Марина Егоровна по возрасту чуть старше моей спутницы и совсем не сердится. В её глазах солнечными зайчиками скачут хитринки.
– Что ты, Настасья, – шепчет она так, чтобы и мне было слышно, – если б я встречала молодого исследователя, то вообще не пришла бы на работу. – И заговорщически подмигивает мне.
– Чем могу вам помочь, молодой человек?
– Христофор Колумбович, – представляюсь я первым пришедшим на ум именем.
Она ошарашенно замирает, пытаясь сообразить, стоит ли ей немедленно обидеться на наглую выходку незваного гостя или лучше повременить, но потом, видимо, решает не удивляться и прощает мне шалость.
– Впрочем, Христофор Колумбович, думаю, Анастасия Ивановна сама вам поможет. А если что, я буду у себя в кабинете. – И уже Насте: – Возьми ключи от зелёной комнаты и напои путешественника чаем.
16. Симбирск. Continuatio 1
– Настя, почему ты назвала меня молодым человеком? – спрашиваю я в зелёной гостевой комнате. – Это немножко неправда.
– Сам подумай и ответь, – злится она.
Но я уже не могу думать о таких глупостях. Как не могу думать и о том, почему люди, только вчера встретившиеся, сегодня ведут себя так, словно тысячу лет знакомы друг с другом. Не могу, потому что Настя протягивает предмет моих мечтаний, ради которого и был проделан невыносимо сложный путь через путину серых снегов и тёмный коридор ульяновской квартиры. Наконец он в моих руках – потрёпанный том начала XIX века. Провожу рукой по немного помятому, потрескавшемуся переплёту. С трепетом и замиранием сердца открываю титул и поднимаю взгляд на Настю. Общение с книгой – занятие интимное, и девушка понимает меня, оставляя наедине с изданием, по которому я столько томился.
«Всемирная хронология, сочинённая Николаем Свечиным, – читаю я на титульном листе. – Москва, в типографии Платона Бекетова. 1809». Сначала я обращаю внимание на имя владельца типографии. Это, разумеется, тот самый Бекетов, двоюродный брат Ивана Ивановича Дмитриева и племянник известного фаворита императрицы Елизаветы Петровны Никиты Афанасьевича Бекетова. Братья Бекетовы, Дмитриевы и Карамзин составляли сплочённый «симбирский десант» в пансионе Шадена.

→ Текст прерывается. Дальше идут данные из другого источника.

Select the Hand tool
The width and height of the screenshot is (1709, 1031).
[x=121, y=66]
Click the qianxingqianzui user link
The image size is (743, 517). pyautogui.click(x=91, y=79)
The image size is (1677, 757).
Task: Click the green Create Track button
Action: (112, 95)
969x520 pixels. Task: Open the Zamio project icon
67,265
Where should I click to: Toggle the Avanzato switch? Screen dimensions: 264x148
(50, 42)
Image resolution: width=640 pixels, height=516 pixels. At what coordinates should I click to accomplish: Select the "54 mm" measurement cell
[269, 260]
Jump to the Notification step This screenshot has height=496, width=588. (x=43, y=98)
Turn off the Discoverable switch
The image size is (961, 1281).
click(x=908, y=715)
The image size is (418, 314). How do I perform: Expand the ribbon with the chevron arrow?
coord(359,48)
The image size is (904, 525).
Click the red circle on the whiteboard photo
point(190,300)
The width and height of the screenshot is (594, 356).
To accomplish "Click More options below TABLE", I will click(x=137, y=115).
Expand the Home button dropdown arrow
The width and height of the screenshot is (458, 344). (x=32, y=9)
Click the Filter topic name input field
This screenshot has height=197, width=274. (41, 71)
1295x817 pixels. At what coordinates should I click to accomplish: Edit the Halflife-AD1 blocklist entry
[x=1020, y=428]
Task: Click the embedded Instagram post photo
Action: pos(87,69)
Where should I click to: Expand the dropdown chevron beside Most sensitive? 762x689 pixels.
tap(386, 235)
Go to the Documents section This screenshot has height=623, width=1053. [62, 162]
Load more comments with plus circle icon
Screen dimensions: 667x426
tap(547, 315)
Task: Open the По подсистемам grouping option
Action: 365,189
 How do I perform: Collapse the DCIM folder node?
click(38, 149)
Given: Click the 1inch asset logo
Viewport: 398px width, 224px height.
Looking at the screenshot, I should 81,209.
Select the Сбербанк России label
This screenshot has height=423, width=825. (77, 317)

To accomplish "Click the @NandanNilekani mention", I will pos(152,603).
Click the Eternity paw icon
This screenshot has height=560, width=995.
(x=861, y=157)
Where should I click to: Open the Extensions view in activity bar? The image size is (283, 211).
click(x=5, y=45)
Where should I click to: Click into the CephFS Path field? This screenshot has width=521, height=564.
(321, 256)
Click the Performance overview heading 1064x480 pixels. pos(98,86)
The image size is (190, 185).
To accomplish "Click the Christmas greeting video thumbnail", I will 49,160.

Платон был богат, поскольку отец оставил ему огромное состояние. Что значит «огромное»? Это значит, что он мог себе позволить жить так, как нравится, и заниматься любимым делом. А жил он в собственном доме на Кузнецком мосту (это Москва, если кто-то не в курсе). В середине 1801 года в одном из флигелей своего дома завёл типографию со словолитней. Словолитней тогда называли место, где отливали шрифты, поскольку старославянское «слово» означало «буква». В другом флигеле располагалась книжная лавка.